Wednesday, 3 June 2026

Still Quarrying: Staying In The God Zone

 
I was interested to discover that I am 'one of the more established patients' in the Beatson Cancer Centre. This doesn't come with any extra privileges I hasten to add.  It just means I have been around a long time.  My cancer was diagnose as active in 2019.  Then began treatment which involved a stem-call transplant until today when the treatments continues.  There is no actual cure for Multiple Myeloma but with continuing chemotherapy and various back-up medications the worst can be kept at bay.  But for how long?

That is a Biblical question.  It particularly arises in the Book of Psalms.  Going through the mill in various ways the Psalmist asks: 'How Long?'  I can't pretend that that question has not from time to time rattled around my head.  The fatigue and other unpleasant side effects from the medication can be difficult to cope with and I can identify with the Psalmist's: 'How Long'.  

Just recently I have been slowly working through Psalm 119.  With 176 verses certainly the longest of the Psalms.  We often dip into to it but what is often forgotten is that throughout the Psalm the writer is responding to 'affliction'.  Sometimes it is persecution from people who wish him harm.  At other times it is physical or psychological pain.  Typical is:

My soul faints with longing for your salvation,
but I have put my hope in your word.
My eyes fail, looking for your promise;
I say, "When will you comfort me?":  (verses 81-82)

He is undoubtedly on a spiritual low but though prayer stays in the God-Zone and perseveres with his meditation on God's Words.  They contain promises of His goodness and love:

If your law had not been my delight ,
I would have perished in my affliction. (verse 92)

Strong or weak, healthy or 'afflicted', up or down we can depend on this:

Your word, Lord, is eternal;
it stands firm in the heavens.  (verse 89)



Friday, 9 January 2026

Lying, Deceit, Backstabbing

We’ve just about recovered from ‘Celebrity Traitors’ and we are plunged into the more run of the mill version - with a few new tweaks here and there.  


I’ve never been much of a fan of ‘reality TV’.  How anything can be real when you are being followed by a camera with a sound boom hovering over you is at least questionable.  So when I first heard about ‘The Traitors’I was prepared not to be impressed far less drawn in.  More especially when when the prize-winner is the one or ones best at lying, deceit and backstabbing.  Are those characteristics worthy of reward?  I have to say, though, that apart from live football, I can’t remember being more emotionally involved in a tv programme than the recent‘Celebrity Traitors’.  I really was crushed when Stephen Fry got the bullet and mourned the loss of Jonathon Ross surely the best of  traitors.  

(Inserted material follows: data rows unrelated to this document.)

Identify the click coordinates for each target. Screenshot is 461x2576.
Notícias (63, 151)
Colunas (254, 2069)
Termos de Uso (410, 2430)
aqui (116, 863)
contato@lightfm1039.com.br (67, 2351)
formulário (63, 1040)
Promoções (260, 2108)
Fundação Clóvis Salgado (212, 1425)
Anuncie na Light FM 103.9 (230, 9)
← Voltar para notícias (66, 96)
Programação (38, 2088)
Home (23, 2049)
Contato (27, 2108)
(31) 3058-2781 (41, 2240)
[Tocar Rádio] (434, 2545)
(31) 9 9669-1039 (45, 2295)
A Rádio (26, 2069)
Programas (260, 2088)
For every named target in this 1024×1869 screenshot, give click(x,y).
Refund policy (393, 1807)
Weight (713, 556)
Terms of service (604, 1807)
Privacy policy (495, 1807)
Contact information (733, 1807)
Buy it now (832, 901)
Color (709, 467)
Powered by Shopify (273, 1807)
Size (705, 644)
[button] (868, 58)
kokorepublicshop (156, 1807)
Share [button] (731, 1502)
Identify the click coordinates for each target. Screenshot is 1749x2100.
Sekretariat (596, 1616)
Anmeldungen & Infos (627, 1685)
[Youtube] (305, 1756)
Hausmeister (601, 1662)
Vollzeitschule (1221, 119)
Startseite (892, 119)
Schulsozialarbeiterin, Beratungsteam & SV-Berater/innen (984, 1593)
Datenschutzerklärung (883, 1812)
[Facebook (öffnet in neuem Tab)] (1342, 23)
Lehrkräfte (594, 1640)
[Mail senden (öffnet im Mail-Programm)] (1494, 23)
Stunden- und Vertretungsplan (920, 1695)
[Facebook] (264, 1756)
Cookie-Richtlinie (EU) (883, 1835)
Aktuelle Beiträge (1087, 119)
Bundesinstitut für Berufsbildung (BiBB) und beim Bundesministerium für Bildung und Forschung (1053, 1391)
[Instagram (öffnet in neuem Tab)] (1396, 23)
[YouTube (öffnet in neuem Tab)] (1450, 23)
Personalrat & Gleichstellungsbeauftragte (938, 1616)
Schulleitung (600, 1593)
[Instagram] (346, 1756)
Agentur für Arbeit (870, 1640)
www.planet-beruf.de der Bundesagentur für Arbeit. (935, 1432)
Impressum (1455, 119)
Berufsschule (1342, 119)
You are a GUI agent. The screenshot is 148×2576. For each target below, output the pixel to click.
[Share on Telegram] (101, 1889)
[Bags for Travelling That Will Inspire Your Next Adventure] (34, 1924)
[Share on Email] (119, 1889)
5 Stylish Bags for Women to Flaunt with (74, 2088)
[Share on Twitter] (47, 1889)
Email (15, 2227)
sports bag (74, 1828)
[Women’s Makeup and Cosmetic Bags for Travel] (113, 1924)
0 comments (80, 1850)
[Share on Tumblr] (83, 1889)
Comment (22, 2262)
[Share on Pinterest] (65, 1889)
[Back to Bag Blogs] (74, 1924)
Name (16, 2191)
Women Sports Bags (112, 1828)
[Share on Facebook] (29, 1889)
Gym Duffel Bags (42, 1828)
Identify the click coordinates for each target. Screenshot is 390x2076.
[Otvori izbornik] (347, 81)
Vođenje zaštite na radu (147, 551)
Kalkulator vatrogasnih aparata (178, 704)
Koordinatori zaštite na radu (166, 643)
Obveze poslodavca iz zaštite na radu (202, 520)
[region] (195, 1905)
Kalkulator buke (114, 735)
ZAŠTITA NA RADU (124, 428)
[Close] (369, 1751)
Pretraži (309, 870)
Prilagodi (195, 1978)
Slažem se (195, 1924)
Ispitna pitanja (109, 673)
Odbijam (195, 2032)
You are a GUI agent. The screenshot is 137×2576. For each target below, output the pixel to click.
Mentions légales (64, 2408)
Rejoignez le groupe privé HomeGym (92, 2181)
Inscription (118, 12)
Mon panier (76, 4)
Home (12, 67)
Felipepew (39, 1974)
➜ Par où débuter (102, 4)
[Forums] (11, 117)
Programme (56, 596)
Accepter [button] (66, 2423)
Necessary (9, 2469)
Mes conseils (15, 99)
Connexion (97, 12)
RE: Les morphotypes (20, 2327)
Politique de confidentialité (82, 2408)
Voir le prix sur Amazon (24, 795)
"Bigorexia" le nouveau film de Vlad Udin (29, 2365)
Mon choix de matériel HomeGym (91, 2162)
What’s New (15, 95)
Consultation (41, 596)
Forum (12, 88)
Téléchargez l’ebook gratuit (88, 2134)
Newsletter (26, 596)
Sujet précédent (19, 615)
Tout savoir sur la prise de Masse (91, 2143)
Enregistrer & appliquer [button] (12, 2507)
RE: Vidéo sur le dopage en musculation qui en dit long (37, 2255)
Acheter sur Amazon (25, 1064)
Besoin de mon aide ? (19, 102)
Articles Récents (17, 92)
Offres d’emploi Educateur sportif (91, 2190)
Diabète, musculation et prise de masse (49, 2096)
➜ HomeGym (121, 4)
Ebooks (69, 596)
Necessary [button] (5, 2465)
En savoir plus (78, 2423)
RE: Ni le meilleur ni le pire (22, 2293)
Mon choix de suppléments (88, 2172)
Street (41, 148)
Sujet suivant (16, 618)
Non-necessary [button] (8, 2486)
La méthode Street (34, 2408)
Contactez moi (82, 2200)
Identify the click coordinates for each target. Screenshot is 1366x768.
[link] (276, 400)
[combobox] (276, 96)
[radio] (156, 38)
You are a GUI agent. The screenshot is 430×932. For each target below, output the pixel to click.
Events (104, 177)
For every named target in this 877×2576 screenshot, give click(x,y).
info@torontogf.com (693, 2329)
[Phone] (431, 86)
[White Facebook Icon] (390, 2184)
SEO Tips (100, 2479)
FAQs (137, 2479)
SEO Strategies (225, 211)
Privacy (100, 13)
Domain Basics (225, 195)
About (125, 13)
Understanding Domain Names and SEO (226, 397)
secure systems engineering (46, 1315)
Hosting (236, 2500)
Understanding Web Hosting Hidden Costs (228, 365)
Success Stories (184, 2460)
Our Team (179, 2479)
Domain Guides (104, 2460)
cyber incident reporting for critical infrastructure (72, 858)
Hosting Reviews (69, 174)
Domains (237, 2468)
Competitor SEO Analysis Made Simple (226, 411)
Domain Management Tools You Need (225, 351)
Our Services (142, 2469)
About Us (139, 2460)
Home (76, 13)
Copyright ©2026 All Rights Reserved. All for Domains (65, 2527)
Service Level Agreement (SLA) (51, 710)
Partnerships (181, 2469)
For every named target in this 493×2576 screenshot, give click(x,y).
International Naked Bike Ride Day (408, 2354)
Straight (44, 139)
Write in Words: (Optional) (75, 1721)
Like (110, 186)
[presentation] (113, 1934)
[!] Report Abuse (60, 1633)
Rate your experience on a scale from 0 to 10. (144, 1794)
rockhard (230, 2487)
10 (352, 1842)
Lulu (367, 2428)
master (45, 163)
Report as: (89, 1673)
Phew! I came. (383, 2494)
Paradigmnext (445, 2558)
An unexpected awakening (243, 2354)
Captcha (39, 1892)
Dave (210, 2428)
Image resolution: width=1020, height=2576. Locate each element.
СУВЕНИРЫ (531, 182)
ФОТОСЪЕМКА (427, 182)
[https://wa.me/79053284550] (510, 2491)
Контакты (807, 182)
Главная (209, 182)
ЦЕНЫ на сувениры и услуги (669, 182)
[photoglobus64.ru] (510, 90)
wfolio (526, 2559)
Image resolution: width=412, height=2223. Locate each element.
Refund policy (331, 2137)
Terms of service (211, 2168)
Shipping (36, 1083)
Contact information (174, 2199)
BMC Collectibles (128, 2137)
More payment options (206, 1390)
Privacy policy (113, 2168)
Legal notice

The thing is, maybe to some extent we all have the characteristics to be a traitor and we relate to the tv programme because it is giving some people the opportunity to let it all blast forth. Imagine my shock when a friend told me about a continuing experience in Church life which they described as being just like an episode of ‘The Traitors’.  Really?  But sadly this rings true for too many people.  The knee-jerk reaction is to remind ourselves that the Church is made up of people. We are not perfect and therefore we have to expect the worst to leak out occasionally.  But when it becomes a fixed pattern of behaviour we have to be concerned.  


Reading through Philippians recently I was struck by these words of Paul:


‘Do nothing out of selfish ambition or vain conceit.  Rather, in humility value others above yourselves not looking to your own interests but each of you to the interests of the others.’  (2: 3-4)


This is a principle that Paul repeats in various ways throughout his teaching.  A principle that should govern our personal relationships.  We are called to value others more than we value ourselves.  This is not something we can just decide to do, like a New Year’s resolution or a new fitness regime.  It is the outcome of having Jesus as our pattern for living and depending on His grace to see that pattern established in our lives.  In that same chapter of Philippians Paul goes on to say: 


‘In your relationships with one another, have the same attitude as Christ Jesus.’  (Verse 4) There follows what many believe to be an early Christian hymn in which Jesus is portrayed as making Himself ‘nothing.’, taking on the role of a servant, humbling Himself as He worked out His mission to be the Saviour of humankind.  It is in adopting this commitment that we realise Paul’s wish for followers of Jesus that we shine as stars in the sky in a world gone wrong.  (Philippians 2: 14-16)


No room then for lies, deceit and backstabbing.